Data on locating visible targets
+ + + + + + +
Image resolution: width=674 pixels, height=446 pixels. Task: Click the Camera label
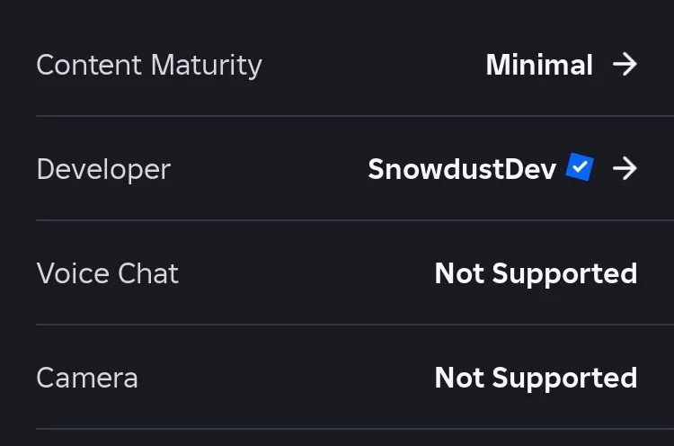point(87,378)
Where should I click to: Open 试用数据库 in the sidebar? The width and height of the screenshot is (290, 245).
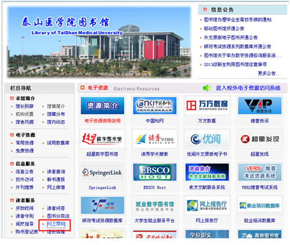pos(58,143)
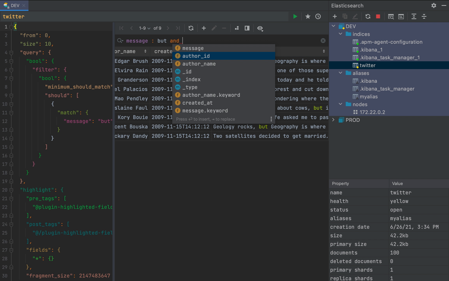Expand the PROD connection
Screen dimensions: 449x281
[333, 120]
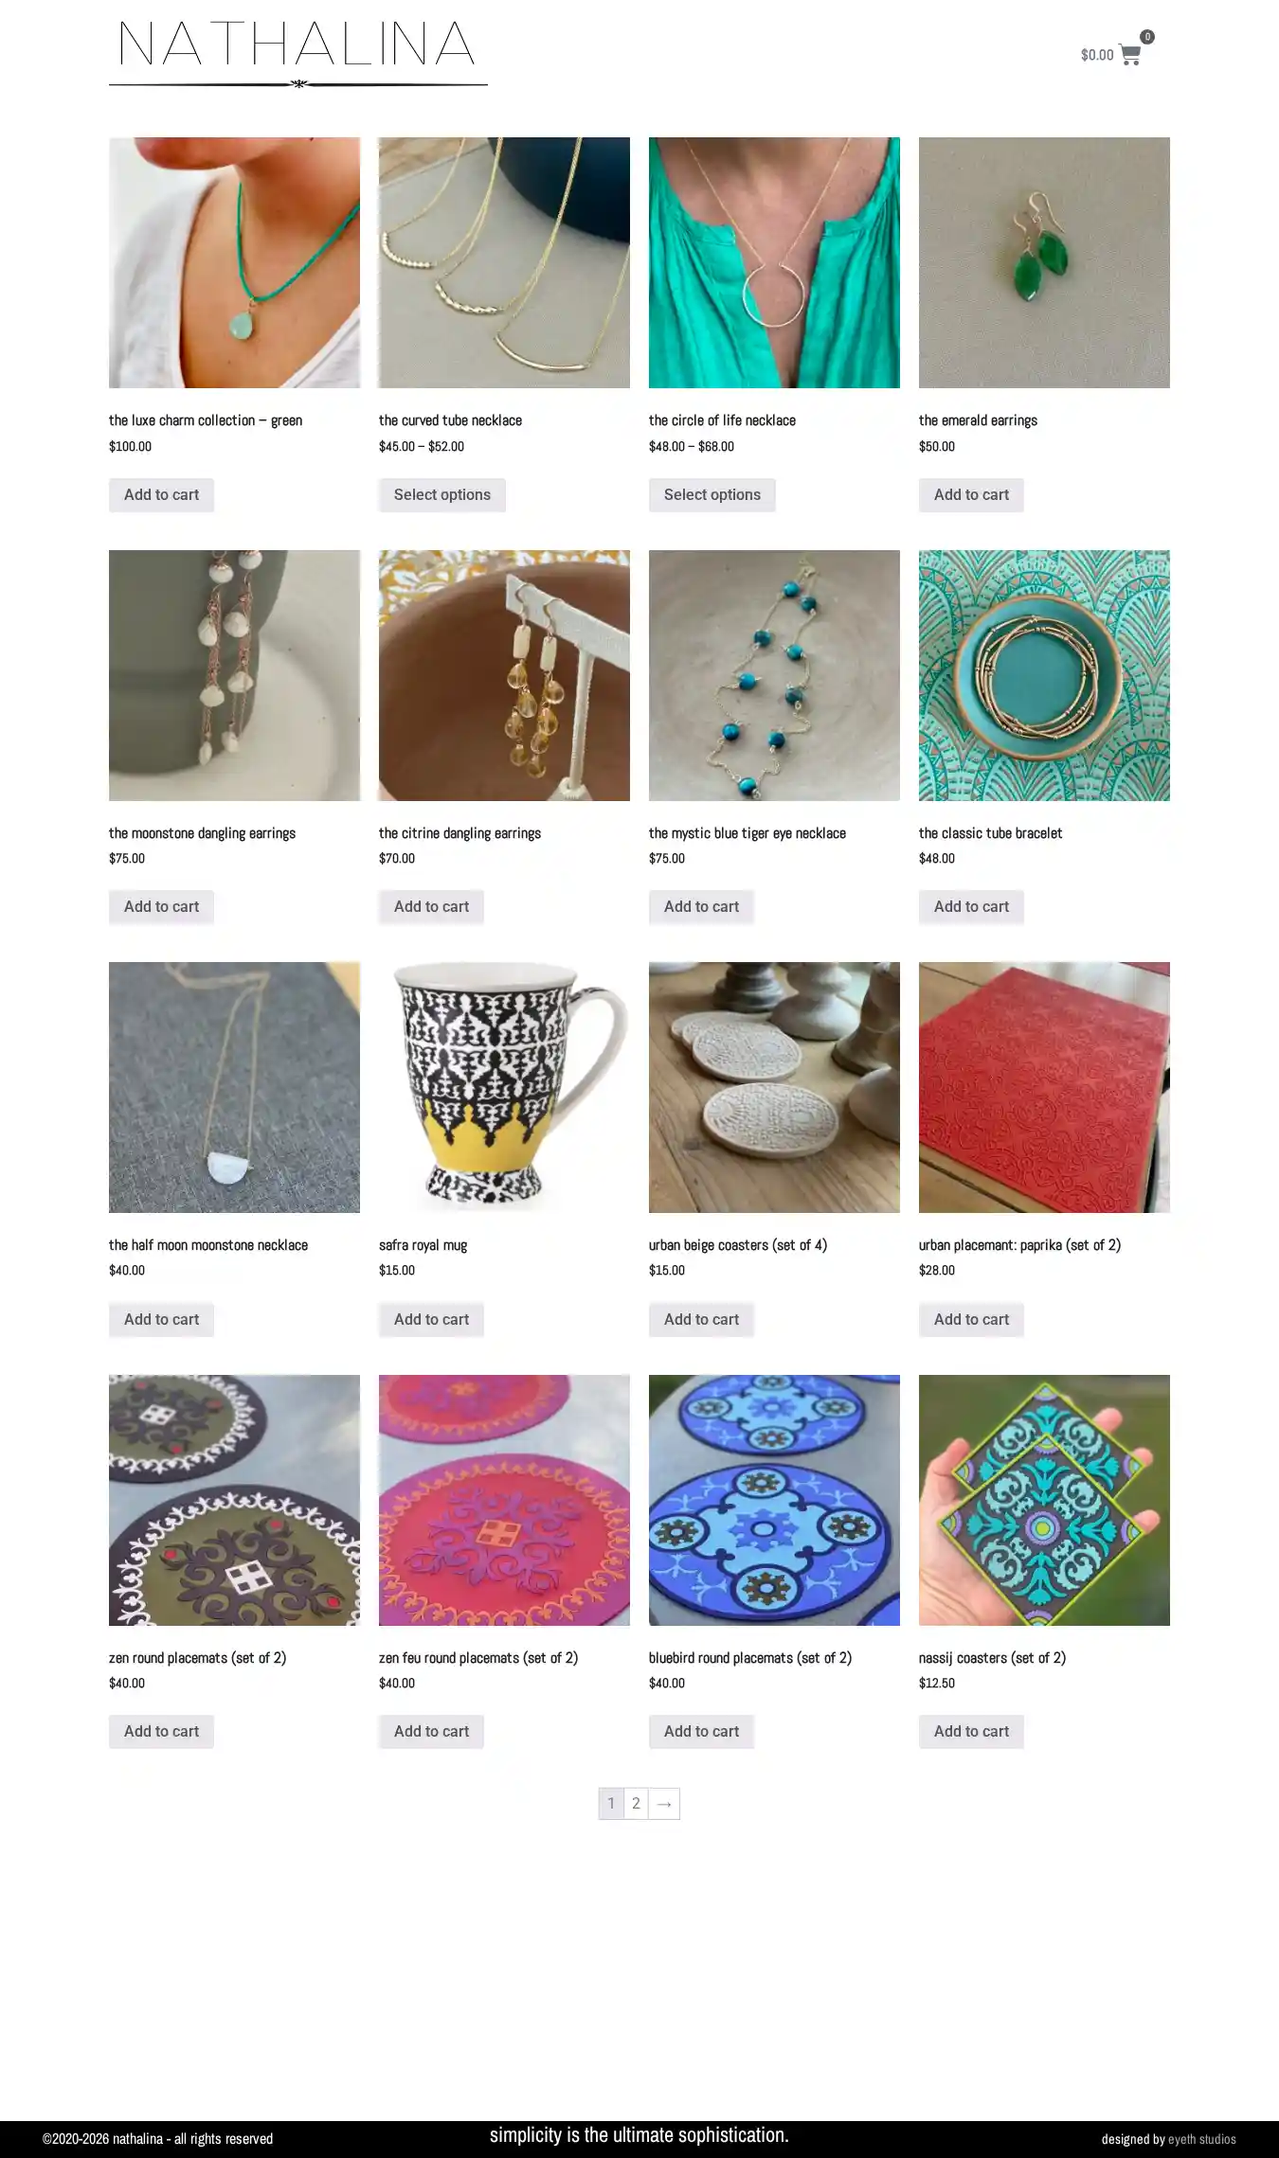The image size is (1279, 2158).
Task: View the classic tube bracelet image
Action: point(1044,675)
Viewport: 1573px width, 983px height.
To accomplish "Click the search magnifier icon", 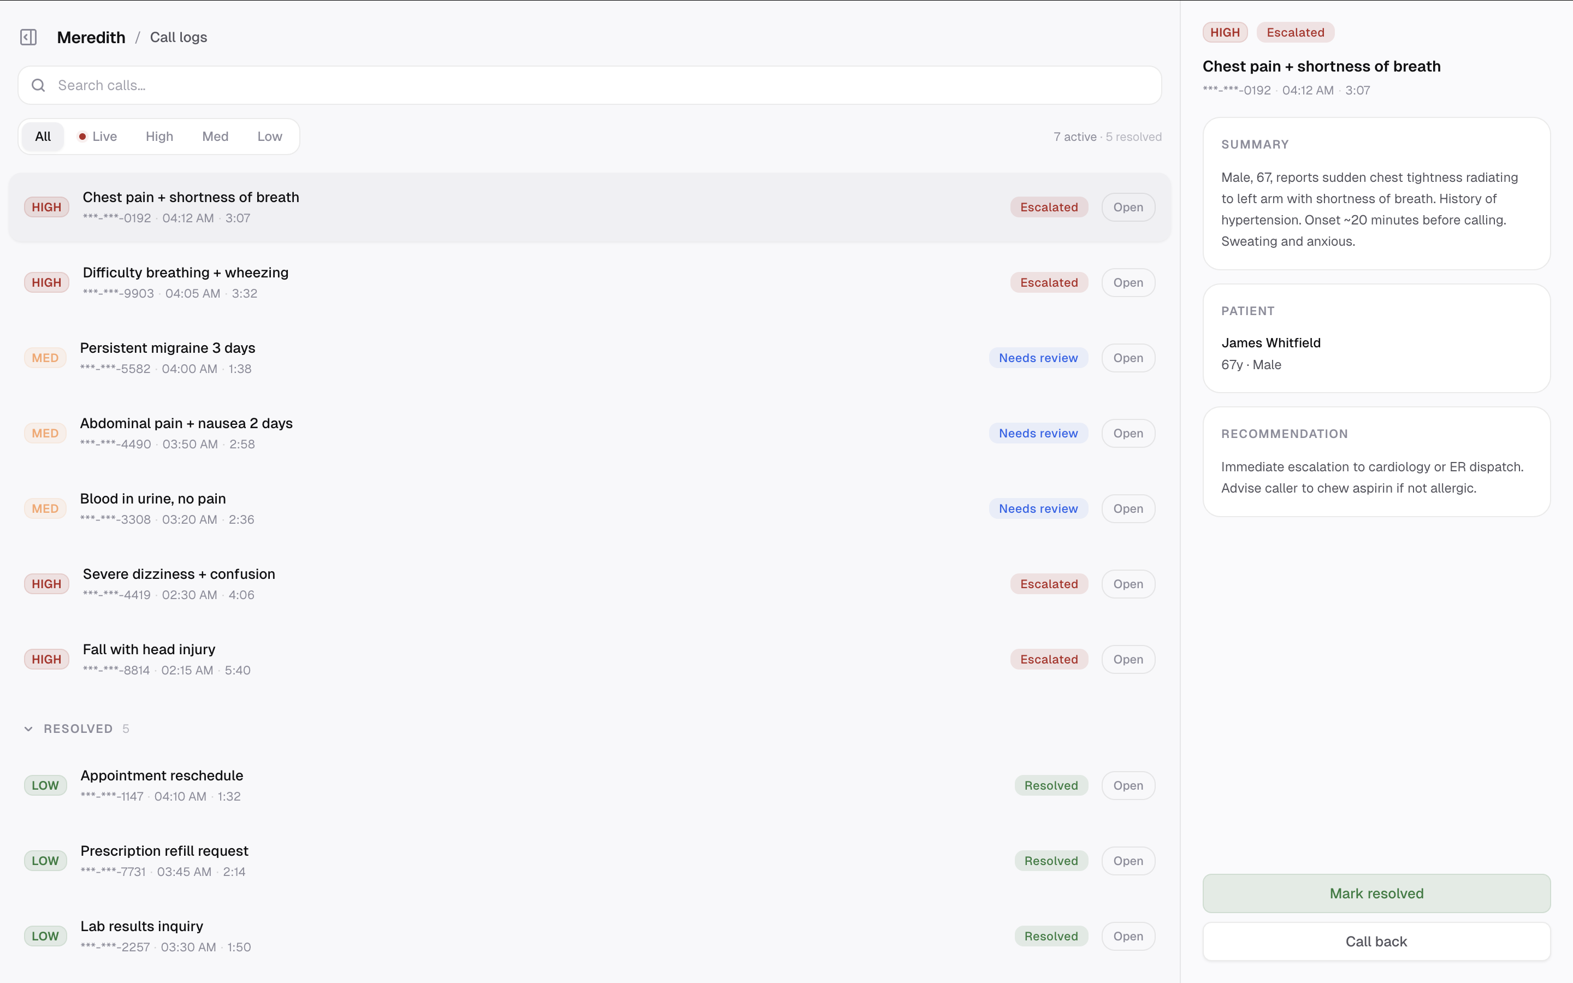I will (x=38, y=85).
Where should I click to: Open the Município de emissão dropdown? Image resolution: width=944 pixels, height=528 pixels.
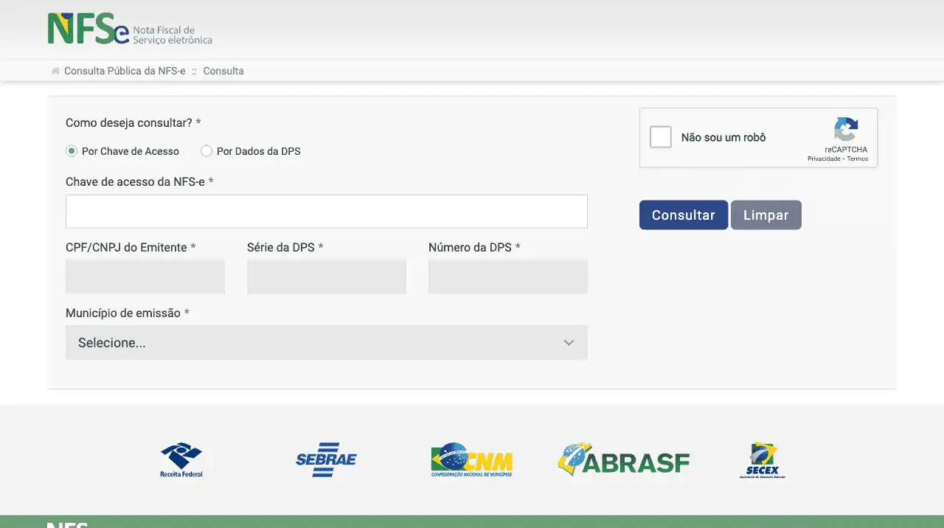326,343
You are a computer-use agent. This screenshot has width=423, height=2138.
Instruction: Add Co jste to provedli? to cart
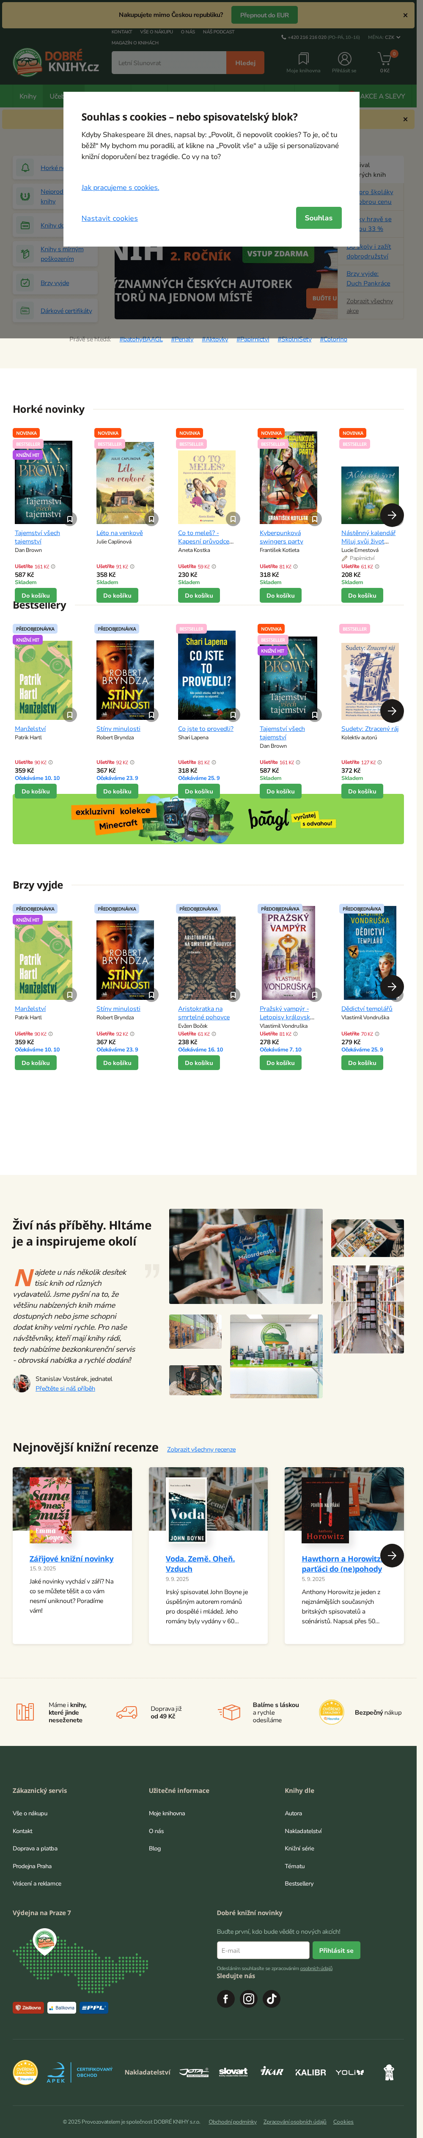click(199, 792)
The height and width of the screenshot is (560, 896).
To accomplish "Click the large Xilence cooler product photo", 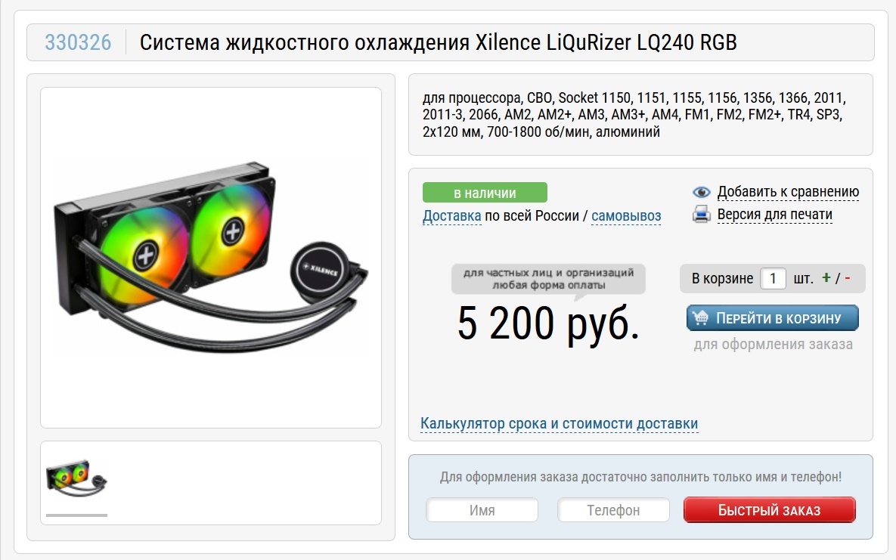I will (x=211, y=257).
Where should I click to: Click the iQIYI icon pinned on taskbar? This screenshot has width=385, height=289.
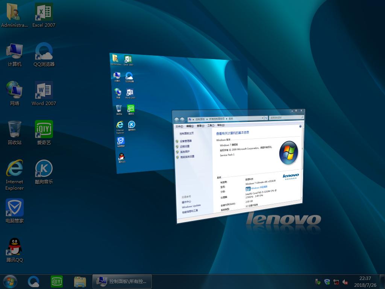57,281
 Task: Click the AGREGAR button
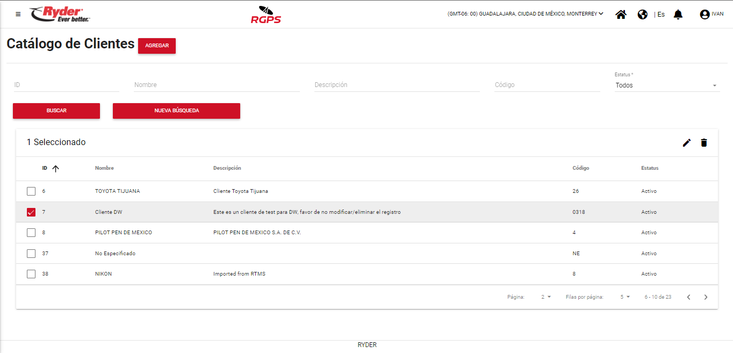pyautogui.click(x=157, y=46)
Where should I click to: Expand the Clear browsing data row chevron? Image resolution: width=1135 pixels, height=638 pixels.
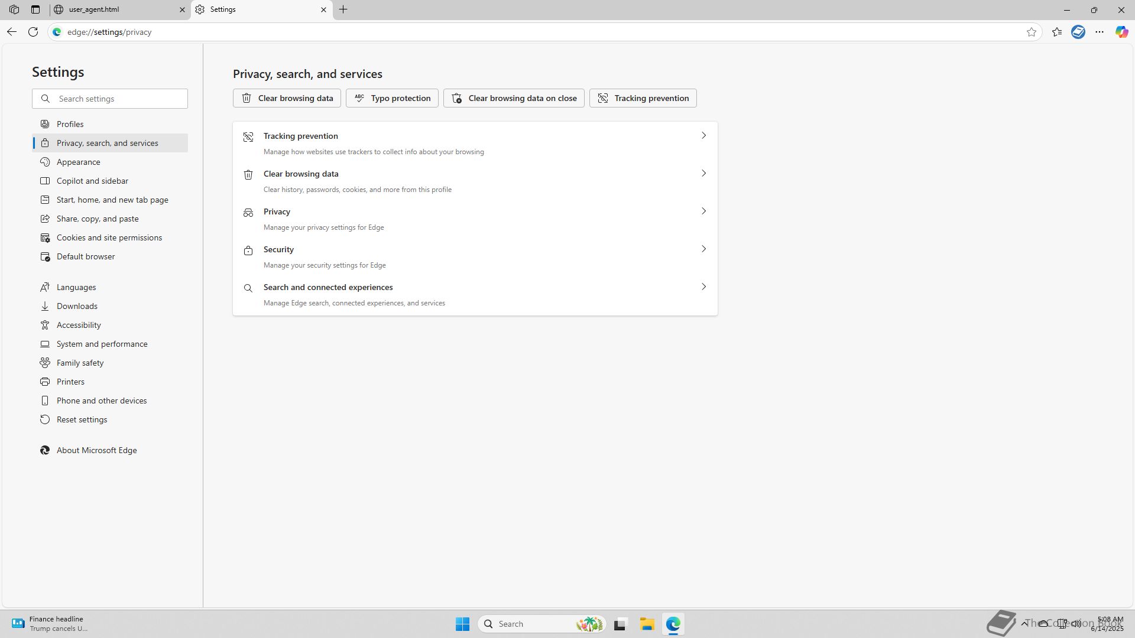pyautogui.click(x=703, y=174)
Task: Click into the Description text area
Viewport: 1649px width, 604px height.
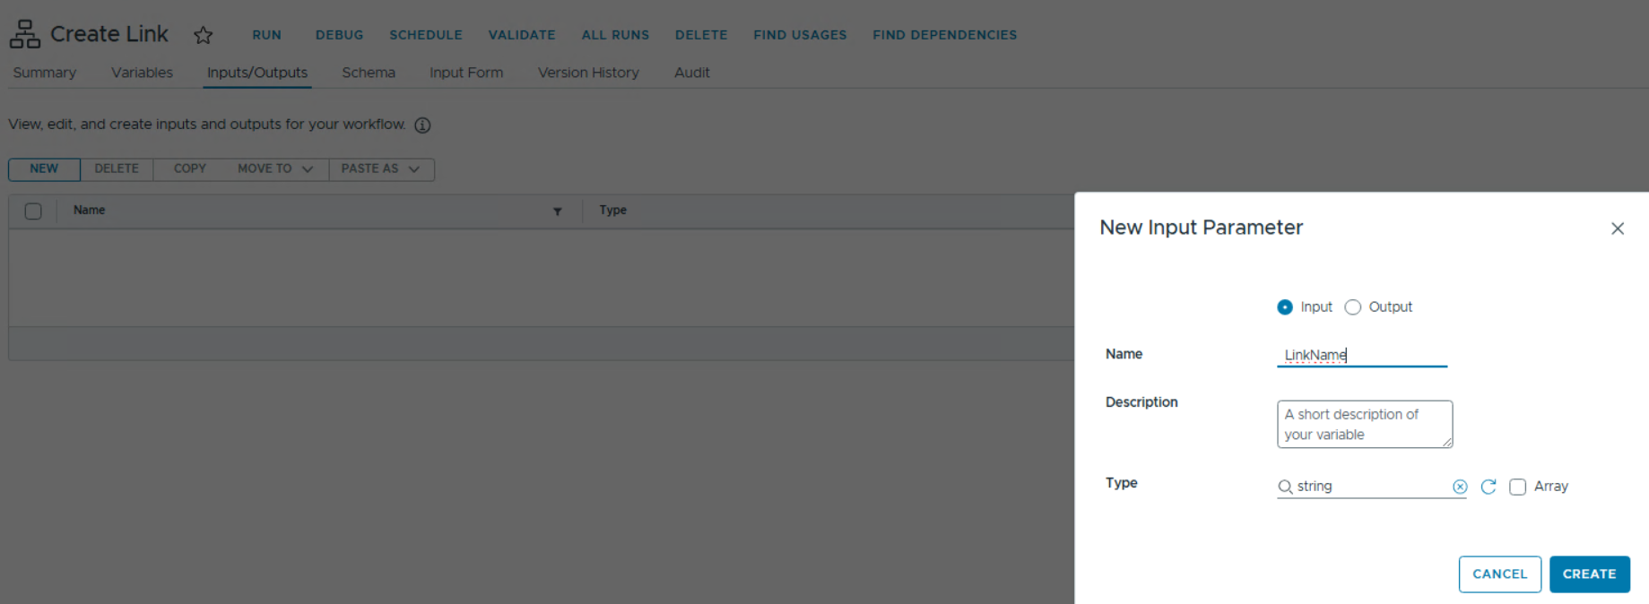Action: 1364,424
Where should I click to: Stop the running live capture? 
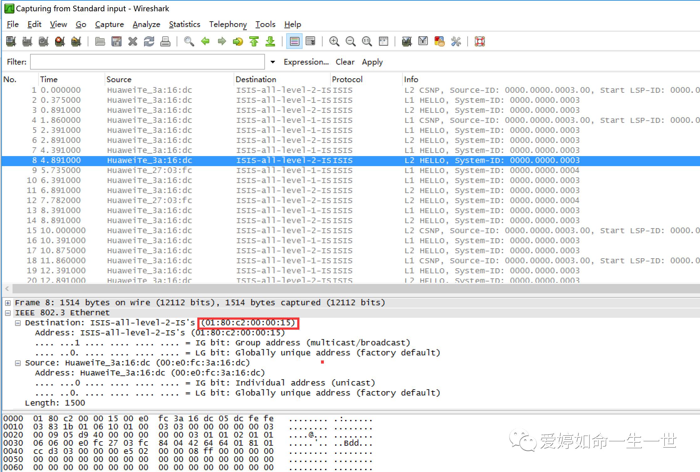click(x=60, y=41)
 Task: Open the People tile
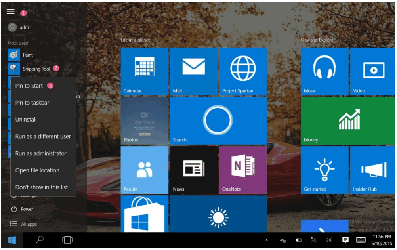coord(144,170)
+ + + + + + +
Given instruction: Rewrite the rows from the line containing "Where should I click to: Expand" through the end of the rows, swapping "Task" for "Instruction" and leaving everything else unchanged. Leave out the pictures.

Response to this task:
Where should I click to: Expand the Clear browsing data row chevron? Image resolution: width=1135 pixels, height=638 pixels.
pyautogui.click(x=703, y=174)
Instruction: Click into the Description text area
Viewport: 1649px width, 604px height.
Action: 1364,424
Where should I click to: Stop the running live capture? 
click(x=60, y=41)
 Instruction: Open the People tile
coord(144,170)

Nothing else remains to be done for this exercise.